Estes diplomas vêm mostrar que, na actualidade, quase não existem vazios legais no que diz respeito aos direitos da Mulher no mercado de trabalho mas, infelizmente, ainda há um claro abismo entre a realidade jurídica e realidade prática. Constatam-se, de facto, claras diferenciações entre o estatuto feminino e o masculino nos postos de trabalho.

De acordo com dados do Instituto Nacional de Estatística (INE), num inquérito ao emprego em 2001, as mulheres continuam a ter salários mais baixos e apresentam uma taxa de desemprego mais elevada. O ganho médio mensal por actividade de uma mulher em 2001 era de cerca de 550 euros, valor claramente inferior ao masculino: cerca de 610 euros.

A título de curiosidade, informamo-nos sobre a presença de mulheres em algumas das grandes empresas portuguesas, ao que constatámos um quadro preocupante. Na Energias de Portugal (EDP), todos os 13 membros da estrutura de apoio ao Conselho de Administração são homens. Na Portugal Telecom (PT) os números são ainda mais impressionantes: em 23 directores administrativos não há, sequer, uma mulher. O porquê dessa exclusividade masculina nos órgãos de direcção não foi esclarecido pelas empresas referidas.
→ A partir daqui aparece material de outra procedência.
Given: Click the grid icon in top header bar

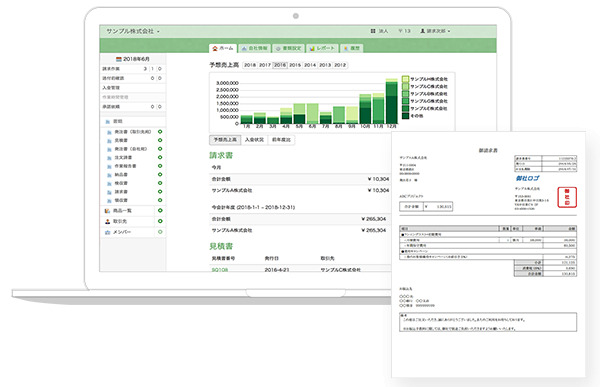Looking at the screenshot, I should coord(373,31).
Os empregos não-tradicionais

Nos Estados Unidos da América, há uma organização denominada “Work4Women”(Trabalho para Mulheres), que disponibiliza informação e estratégias para ajudar a aumentar a integração feminina em empregos considerados não-tradicionais para o sexo feminino.

Ao contrário do que acontece em Portugal, nos EUA essa classificação - emprego não-tradicional - tem uma definição bem clara. O Departamento do Trabalho Norte-Americano define empregos não-tradicionais como aqueles em que as mulheres constituem até 25% da força de trabalho. Em Portugal não há uma denominação tão específica, mas é possível determinar algumas profissões como paradigmas da baixa inserção feminina.

Ao analisarmos dados do INE, observamos que, em 2001, 95% dos membros das Forças Armadas, assim como 76% dos operadores de instalações de máquinas e trabalhadores na área de montagem eram do sexo masculino. Por outro lado, cerca de 65% dos trabalhos administrativos eram realizados por mulheres.